Grief Remembered

I just realized I havent celebrated Christmas in two years. It’s been over 10 months since my father passed away suddenly on Sunday, Dec. 23, 2007. He had been sick, but we didnt expect to lose him so soon. I remember what I was doing that Sunday. After service, where we exchanged ‘white elephant’ gifts, I stayed downstairs in the basement to pray with two of my college youth. We were down there for a good 2 hrs. No phone reception. So, it wasn’t til almost 4-5 hrs later that I received the text message from my sister telling me to call her asap. She gave me the news over the phone. I was in shock.

Grief is a very elusive entity. It creeps up on you.
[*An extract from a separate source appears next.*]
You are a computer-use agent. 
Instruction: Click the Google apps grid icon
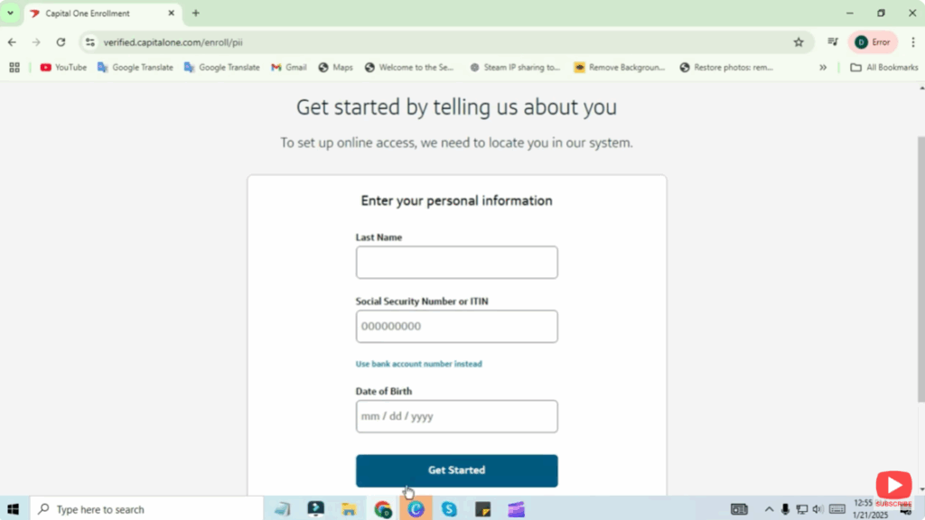[14, 67]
In the beginning, I went on with business as usual. My sister was handling my dad’s affairs, so I didnt feel I could take off of work for ‘no apparent reason.’ I celebrated my 30th birthday a week later. It was bittersweet. My dad left behind 4 of us kids – me being the oldest. I couldnt believe he didnt make it to my 30th bday. I began to get sick. A cold here; an allergy attack there. Being usually sickly, I didnt think it was related. But, there were days when I would sit and let myself remember… and I would feel numb. I didnt get angry at God, or question his sovereignty or anything. But, I also couldnt pray, couldnt sing, and couldnt worship. As a worship leader for almost 15 yrs, this was shocking to me. I would just sit there and say in the driest, most tired voice I’ve ever heard come out of my heart, “God, you know I love you. I just cant function right now. I’m here… but, I cant function.” I’ve never been more relieved to worship a God who can keenly identify with grief and suffering.

A month later I began to be romanced by one of the guys in my prayer group. An additional month later of constant communication, prayer meetings and dinners would eventually bring us into a dating relationship. How could I get into a dating relationship when I was at my lowest point in life? How could I be happy and love someone when I couldnt even manage my emotions properly? I dont know how I got through that time. But, I know that Tom, (who would ask me to marry him a month later), was key to my being able to begin to heal and recover. I never would’ve imagined that out of my greatest pain would come my greatest joy.

In my short time as a pastor, I’m beginning to see just how overlooked the grief and suffering of people in the church really is. In my pain, I kept silent. No one could help. Even my closest friends forgot about my dad’s death because I rarely mentioned it. Who could blame them? Even I forgot! I went to work everyday. I led worship, preached, organized prayer meetings, spoke at youth conferences, and finished graduate school.  It’s easier to forget. It’s much harder to enter into grief and allow yourself to feel. As I reach this one year mark, and even as I plan for a wedding that my father will never have the privilege of attending, I find myself remembering. At church, at home, or while at work, I will suddenly see my dad’s face. Or I’ll hear him call my name. I’ll want to burst into tears, but more often than not it is neither the time or the place. I hold it in. I breathe. I recover. I forget. Only Tom, because he’s with me everyday, can wipe away my tears. And with the tears gone, I forget once again.

As we near to Thanksgiving, I cant help but be incredibly grateful that Jesus knows what it’s like to lose not just one, but two fathers. His earthly adoptive father, Joseph, who must’ve died before the crucifixion, as he’s never mentioned in Jesus’ adult years. And for just a short period, he ‘lost’ his Heavenly Father on the cross when he cried out, “My God, my God! Why have you forsaken me?” Oh yes. Our Jesus is intimate with those who suffer. He’s close to the broken-hearted. As I get closer to my dad’s death’s one yr anniversary, I will appreciate this quality of God more. I will sit and open his word. I will allow him to comfort me. And I will remember.